BenQ prüft neues Geschäftsmodell
Der Pleite gegangene Handyhersteller BenQ Mobile soll Mobiltelefone für andere Auftraggeber produzieren.
BenQ Mobile soll mit einem neuen Geschäftsmodell gerettet werden. Insolvenzverwalter Martin Prager prüft derzeit die Option, dass BenQ Mobile künftig Handys für andere Auftraggeber produziert und nicht mehr unter eigenem Namen verkauft, berichtet die "Süddeutsche Zeitung".

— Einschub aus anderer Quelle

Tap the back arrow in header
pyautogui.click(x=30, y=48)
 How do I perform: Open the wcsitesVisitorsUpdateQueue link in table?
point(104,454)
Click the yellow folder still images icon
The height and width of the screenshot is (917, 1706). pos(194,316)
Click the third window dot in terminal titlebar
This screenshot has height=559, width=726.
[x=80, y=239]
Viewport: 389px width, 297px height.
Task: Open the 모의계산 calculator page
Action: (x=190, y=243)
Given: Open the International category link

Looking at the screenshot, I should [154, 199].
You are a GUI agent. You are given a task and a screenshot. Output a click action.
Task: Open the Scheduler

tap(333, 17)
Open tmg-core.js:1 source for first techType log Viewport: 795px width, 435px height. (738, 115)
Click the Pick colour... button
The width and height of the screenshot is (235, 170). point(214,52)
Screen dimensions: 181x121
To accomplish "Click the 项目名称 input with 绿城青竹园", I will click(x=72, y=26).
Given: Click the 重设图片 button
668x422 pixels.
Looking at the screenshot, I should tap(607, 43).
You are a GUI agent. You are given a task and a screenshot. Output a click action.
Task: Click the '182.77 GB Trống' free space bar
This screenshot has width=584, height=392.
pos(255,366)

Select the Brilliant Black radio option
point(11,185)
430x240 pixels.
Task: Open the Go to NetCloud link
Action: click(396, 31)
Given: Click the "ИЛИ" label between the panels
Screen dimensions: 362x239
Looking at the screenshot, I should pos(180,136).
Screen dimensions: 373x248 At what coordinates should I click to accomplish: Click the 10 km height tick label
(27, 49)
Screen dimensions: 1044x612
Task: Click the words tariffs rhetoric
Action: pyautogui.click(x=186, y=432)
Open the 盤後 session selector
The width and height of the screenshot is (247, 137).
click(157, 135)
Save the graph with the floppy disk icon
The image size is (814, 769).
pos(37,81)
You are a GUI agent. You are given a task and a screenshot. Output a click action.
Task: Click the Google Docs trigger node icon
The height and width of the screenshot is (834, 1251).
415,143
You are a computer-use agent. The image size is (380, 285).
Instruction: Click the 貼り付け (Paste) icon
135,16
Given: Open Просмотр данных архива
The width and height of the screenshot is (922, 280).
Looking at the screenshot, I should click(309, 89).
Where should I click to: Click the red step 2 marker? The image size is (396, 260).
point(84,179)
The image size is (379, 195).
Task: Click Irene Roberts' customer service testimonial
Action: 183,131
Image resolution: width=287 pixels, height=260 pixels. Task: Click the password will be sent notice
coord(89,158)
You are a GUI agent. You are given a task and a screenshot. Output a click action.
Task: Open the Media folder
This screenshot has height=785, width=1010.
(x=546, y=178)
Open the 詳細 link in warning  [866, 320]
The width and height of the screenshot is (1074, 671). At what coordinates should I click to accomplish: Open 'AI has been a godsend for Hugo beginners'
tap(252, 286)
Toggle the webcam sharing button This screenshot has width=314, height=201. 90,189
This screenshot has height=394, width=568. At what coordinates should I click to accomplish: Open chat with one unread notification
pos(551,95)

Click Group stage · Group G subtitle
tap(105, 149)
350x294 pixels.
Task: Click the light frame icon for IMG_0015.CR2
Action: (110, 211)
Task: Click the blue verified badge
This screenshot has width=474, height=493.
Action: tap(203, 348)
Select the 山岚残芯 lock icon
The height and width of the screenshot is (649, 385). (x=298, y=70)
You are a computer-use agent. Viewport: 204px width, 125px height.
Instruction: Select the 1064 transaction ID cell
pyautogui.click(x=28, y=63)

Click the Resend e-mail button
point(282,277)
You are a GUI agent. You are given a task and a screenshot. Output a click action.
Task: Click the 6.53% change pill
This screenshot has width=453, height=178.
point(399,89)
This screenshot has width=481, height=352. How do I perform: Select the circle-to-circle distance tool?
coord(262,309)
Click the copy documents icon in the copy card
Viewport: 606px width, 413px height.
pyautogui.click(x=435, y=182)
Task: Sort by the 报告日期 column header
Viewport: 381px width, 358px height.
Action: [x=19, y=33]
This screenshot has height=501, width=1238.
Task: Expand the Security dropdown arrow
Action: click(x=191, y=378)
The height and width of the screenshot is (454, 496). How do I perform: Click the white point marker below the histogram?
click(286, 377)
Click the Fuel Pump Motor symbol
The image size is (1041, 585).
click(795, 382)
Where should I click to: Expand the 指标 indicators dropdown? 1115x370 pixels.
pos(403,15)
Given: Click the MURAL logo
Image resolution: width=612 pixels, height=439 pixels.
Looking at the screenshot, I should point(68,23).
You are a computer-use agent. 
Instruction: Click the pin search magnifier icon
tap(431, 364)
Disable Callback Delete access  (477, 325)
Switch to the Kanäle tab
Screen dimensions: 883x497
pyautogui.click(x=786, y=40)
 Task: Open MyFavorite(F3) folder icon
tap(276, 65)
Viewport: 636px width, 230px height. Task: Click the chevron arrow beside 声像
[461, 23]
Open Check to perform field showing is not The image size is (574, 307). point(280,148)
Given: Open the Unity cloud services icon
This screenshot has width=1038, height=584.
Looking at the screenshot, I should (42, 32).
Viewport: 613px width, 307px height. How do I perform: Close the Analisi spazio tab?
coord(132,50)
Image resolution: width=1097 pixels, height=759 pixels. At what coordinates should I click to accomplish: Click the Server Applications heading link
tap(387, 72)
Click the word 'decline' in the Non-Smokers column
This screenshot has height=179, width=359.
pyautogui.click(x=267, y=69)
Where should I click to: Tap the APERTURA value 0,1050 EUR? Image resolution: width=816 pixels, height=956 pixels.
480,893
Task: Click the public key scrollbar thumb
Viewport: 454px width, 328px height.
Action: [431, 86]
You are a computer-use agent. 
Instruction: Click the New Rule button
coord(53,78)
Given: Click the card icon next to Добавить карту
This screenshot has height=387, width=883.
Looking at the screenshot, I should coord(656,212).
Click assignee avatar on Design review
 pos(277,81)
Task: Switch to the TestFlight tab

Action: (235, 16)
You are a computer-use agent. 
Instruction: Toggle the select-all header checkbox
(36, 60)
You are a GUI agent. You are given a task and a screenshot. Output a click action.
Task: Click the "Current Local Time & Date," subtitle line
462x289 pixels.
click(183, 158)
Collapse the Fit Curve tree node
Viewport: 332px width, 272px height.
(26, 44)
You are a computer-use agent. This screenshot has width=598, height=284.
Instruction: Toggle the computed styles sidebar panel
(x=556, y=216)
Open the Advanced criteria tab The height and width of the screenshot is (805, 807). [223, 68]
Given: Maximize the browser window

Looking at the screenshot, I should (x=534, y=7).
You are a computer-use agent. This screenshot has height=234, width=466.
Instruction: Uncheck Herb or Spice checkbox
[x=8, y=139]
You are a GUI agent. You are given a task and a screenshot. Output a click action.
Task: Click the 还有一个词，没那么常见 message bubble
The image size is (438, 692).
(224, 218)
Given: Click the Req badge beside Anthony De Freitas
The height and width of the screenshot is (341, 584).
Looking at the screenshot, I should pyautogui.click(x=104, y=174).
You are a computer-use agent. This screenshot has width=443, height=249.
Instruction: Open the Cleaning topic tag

Diese Auftraggeber könnten die Mobiltelefone dann unter ihrem jeweiligen Markennamen selbst vertreiben.
Jobabbau
Auch wenn dieses Modell Erfolg hätte, müssten dennoch viele der insgesamt 3.000 Arbeitsplätze gestrichen werden, meldet die Zeitung.
Wie viele Mitarbeiter tatsächlich gehen müssen, soll frühestens in einer Woche bekannt gegeben werden.
Prager hatte das neue Geschäftsmodell am Donnerstag bei einem Treffen mit Vertretern des früheren Mutterkonzerns Siemens, der IG Metall und Vertretern der Bundesagentur für Arbeit vorgeschlagen. Auch erste Gespräche mit Investoren und Geschäftspartnern wurden bereits geführt.
BenQ Mobile hatte vor zwei Wochen Insolvenzantrag gestellt. BenQ hatte vor einem Jahr die Handysparte von Siemens übernommen. Der Siemens-Konzern ist wegen des Verkaufs und der anschließenden Insolvenz in den vergangenen Wochen in die Kritik geraten.